DATA SUPPLIED:
= = = = = = =
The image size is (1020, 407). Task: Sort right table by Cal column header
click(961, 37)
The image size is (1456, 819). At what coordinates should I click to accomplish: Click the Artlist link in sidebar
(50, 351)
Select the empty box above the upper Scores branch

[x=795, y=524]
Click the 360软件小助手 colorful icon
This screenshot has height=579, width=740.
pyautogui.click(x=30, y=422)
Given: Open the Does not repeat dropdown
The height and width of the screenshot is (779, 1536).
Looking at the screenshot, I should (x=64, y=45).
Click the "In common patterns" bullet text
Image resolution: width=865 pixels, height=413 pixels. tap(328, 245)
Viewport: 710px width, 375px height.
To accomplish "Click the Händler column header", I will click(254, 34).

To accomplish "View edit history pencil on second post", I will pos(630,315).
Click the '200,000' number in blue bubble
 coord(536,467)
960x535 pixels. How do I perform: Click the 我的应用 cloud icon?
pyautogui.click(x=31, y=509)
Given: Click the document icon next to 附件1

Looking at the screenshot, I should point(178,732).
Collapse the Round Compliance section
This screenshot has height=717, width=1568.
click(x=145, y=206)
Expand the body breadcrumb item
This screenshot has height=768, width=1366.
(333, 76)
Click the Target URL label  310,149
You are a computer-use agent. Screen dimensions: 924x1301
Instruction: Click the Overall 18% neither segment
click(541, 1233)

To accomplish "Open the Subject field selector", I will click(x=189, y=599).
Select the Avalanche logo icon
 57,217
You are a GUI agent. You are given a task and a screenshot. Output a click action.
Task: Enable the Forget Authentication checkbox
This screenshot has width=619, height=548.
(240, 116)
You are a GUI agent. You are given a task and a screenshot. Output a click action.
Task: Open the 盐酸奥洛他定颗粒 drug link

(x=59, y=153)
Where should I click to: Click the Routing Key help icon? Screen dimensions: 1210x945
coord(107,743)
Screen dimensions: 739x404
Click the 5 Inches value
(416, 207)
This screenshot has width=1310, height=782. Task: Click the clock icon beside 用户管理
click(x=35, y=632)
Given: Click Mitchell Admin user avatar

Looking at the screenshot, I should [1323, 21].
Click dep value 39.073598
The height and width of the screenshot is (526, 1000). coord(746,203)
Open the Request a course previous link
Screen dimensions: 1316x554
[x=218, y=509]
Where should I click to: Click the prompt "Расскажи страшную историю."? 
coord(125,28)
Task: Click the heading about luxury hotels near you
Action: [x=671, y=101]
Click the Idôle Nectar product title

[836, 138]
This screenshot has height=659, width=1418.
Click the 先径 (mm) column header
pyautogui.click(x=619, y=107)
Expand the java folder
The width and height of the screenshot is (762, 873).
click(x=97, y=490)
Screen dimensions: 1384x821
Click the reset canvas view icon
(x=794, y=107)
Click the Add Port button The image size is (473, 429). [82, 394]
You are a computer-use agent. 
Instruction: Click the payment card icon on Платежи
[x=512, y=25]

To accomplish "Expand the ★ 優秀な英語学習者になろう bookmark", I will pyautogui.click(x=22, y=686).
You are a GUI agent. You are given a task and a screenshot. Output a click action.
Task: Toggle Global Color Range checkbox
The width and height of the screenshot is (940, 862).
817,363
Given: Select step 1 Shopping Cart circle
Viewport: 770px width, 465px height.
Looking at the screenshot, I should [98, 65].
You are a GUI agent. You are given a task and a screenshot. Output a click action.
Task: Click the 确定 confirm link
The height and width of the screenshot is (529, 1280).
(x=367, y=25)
= = = = = = =
WHAT YOU SHOULD DO: Type the data out again, exactly.

ANSWER TO THIS TASK:
The image size is (1020, 407). Task: Sort right table by Cal column header
click(961, 37)
The image size is (1456, 819). At what coordinates should I click to accomplish: Click the Artlist link in sidebar
(50, 351)
Select the empty box above the upper Scores branch

[x=795, y=524]
Click the 360软件小助手 colorful icon
This screenshot has height=579, width=740.
pyautogui.click(x=30, y=422)
Given: Open the Does not repeat dropdown
The height and width of the screenshot is (779, 1536).
Looking at the screenshot, I should (x=64, y=45).
Click the "In common patterns" bullet text
Image resolution: width=865 pixels, height=413 pixels. tap(328, 245)
Viewport: 710px width, 375px height.
To accomplish "Click the Händler column header", I will click(254, 34).

To accomplish "View edit history pencil on second post", I will pos(630,315).
Click the '200,000' number in blue bubble
 coord(536,467)
960x535 pixels. How do I perform: Click the 我的应用 cloud icon?
pyautogui.click(x=31, y=509)
Given: Click the document icon next to 附件1

Looking at the screenshot, I should point(178,732).
Collapse the Round Compliance section
This screenshot has height=717, width=1568.
click(x=145, y=206)
Expand the body breadcrumb item
This screenshot has height=768, width=1366.
(333, 76)
Click the Target URL label  310,149
You are a computer-use agent. Screen dimensions: 924x1301
Instruction: Click the Overall 18% neither segment
click(541, 1233)

To accomplish "Open the Subject field selector", I will click(x=189, y=599).
Select the Avalanche logo icon
 57,217
You are a GUI agent. You are given a task and a screenshot. Output a click action.
Task: Enable the Forget Authentication checkbox
This screenshot has width=619, height=548.
(240, 116)
You are a GUI agent. You are given a task and a screenshot. Output a click action.
Task: Open the 盐酸奥洛他定颗粒 drug link

(x=59, y=153)
Where should I click to: Click the Routing Key help icon? Screen dimensions: 1210x945
coord(107,743)
Screen dimensions: 739x404
Click the 5 Inches value
(416, 207)
This screenshot has width=1310, height=782. Task: Click the clock icon beside 用户管理
click(x=35, y=632)
Given: Click Mitchell Admin user avatar

Looking at the screenshot, I should [1323, 21].
Click dep value 39.073598
The height and width of the screenshot is (526, 1000). coord(746,203)
Open the Request a course previous link
Screen dimensions: 1316x554
[x=218, y=509]
Where should I click to: Click the prompt "Расскажи страшную историю."? 
coord(125,28)
Task: Click the heading about luxury hotels near you
Action: [x=671, y=101]
Click the Idôle Nectar product title

[836, 138]
This screenshot has height=659, width=1418.
Click the 先径 (mm) column header
pyautogui.click(x=619, y=107)
Expand the java folder
The width and height of the screenshot is (762, 873).
click(x=97, y=490)
Screen dimensions: 1384x821
Click the reset canvas view icon
(x=794, y=107)
Click the Add Port button The image size is (473, 429). [82, 394]
You are a computer-use agent. 
Instruction: Click the payment card icon on Платежи
[x=512, y=25]

To accomplish "Expand the ★ 優秀な英語学習者になろう bookmark", I will pyautogui.click(x=22, y=686).
You are a GUI agent. You are given a task and a screenshot. Output a click action.
Task: Toggle Global Color Range checkbox
The width and height of the screenshot is (940, 862).
817,363
Given: Select step 1 Shopping Cart circle
Viewport: 770px width, 465px height.
Looking at the screenshot, I should [98, 65].
You are a GUI agent. You are given a task and a screenshot. Output a click action.
Task: Click the 确定 confirm link
The height and width of the screenshot is (529, 1280).
(x=367, y=25)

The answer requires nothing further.